(To do): Could you set down exactly the lines of the data below, starting at the one that holds "[Die 3 schönsten" and ending at the one that holds "[Frisuren Mittellang Stufig", both included, and only those?

=== Data shown ===

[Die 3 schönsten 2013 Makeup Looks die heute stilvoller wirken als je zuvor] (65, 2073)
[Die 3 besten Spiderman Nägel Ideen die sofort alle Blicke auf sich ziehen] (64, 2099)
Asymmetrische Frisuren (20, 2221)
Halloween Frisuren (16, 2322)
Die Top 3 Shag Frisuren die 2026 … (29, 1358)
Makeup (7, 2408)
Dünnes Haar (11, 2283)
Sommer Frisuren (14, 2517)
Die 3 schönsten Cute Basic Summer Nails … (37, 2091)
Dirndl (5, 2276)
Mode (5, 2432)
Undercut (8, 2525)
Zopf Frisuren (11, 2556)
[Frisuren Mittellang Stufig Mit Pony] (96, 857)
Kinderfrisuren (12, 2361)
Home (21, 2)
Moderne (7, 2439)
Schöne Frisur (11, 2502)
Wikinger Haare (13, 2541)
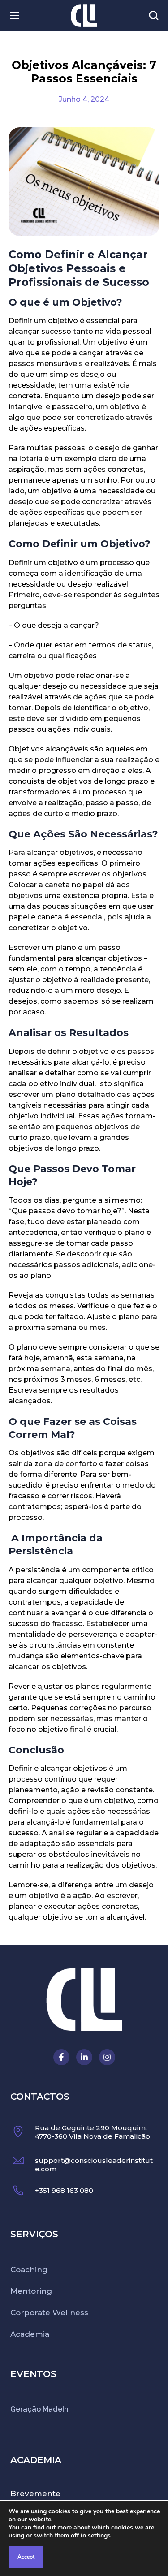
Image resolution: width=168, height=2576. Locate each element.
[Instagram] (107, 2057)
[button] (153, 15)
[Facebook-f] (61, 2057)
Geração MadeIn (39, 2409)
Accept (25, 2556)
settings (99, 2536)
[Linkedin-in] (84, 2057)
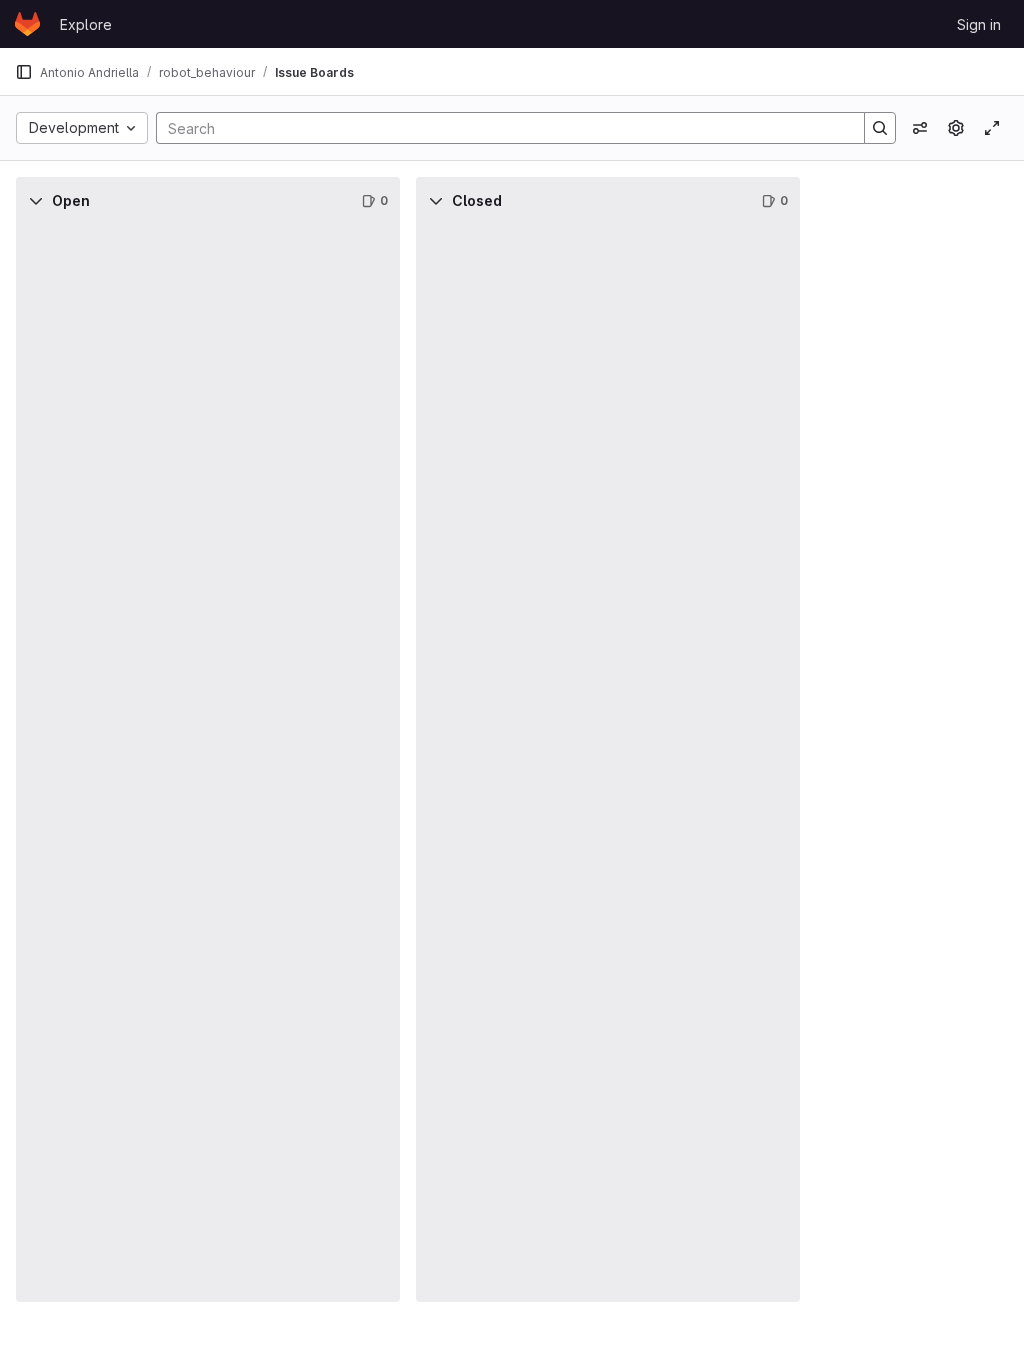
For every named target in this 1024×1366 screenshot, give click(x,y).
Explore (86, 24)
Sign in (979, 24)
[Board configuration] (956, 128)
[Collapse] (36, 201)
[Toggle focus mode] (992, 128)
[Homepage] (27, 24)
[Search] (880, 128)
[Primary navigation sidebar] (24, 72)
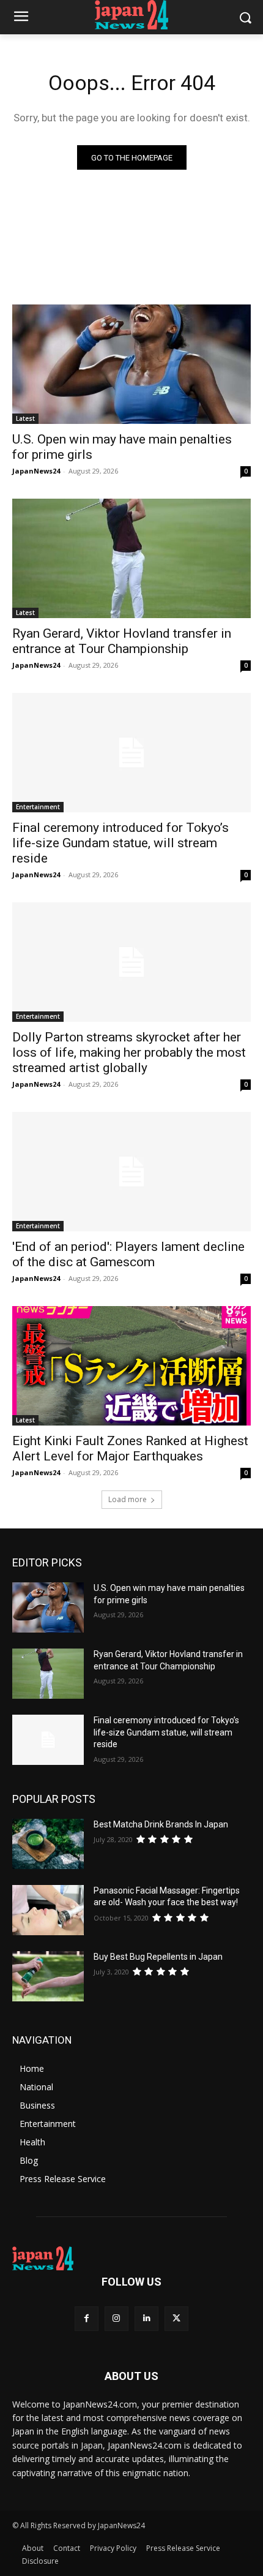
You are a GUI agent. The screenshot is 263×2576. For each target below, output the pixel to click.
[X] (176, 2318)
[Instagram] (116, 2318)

===
=== Data shown ===

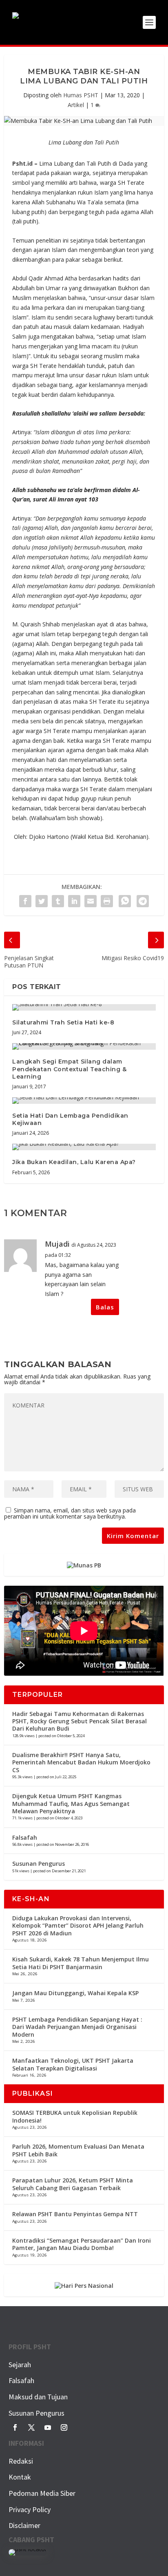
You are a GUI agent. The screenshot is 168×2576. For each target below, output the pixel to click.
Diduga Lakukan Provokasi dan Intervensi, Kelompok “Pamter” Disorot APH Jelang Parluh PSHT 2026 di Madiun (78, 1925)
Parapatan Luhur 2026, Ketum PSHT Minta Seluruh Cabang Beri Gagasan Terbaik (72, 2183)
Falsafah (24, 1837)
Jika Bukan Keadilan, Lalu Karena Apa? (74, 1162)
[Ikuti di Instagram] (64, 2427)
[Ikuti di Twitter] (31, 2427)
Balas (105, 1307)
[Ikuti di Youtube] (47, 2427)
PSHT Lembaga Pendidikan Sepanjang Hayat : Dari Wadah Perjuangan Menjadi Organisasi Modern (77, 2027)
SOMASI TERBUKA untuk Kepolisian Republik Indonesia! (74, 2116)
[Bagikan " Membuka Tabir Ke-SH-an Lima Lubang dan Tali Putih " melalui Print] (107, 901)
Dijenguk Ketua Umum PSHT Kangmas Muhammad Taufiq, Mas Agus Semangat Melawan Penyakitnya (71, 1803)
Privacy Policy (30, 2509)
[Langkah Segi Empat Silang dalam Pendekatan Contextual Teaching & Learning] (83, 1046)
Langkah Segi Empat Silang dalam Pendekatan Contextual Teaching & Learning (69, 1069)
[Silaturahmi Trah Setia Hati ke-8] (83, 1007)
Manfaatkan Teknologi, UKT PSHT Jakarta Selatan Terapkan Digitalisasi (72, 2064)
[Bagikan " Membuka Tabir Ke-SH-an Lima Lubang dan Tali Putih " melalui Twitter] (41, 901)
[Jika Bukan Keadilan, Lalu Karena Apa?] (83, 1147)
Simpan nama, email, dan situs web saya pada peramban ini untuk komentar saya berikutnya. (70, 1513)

===

(Solution):
[Die 3 schönsten 2013 Makeup Looks die heute stilvoller wirken als je zuvor] (65, 2073)
[Die 3 besten Spiderman Nägel Ideen die sofort alle Blicke auf sich ziehen] (64, 2099)
Asymmetrische Frisuren (20, 2221)
Halloween Frisuren (16, 2322)
Die Top 3 Shag Frisuren die 2026 … (29, 1358)
Makeup (7, 2408)
Dünnes Haar (11, 2283)
Sommer Frisuren (14, 2517)
Die 3 schönsten Cute Basic Summer Nails … (37, 2091)
Dirndl (5, 2276)
Mode (5, 2432)
Undercut (8, 2525)
Zopf Frisuren (11, 2556)
[Frisuren Mittellang Stufig Mit Pony] (96, 857)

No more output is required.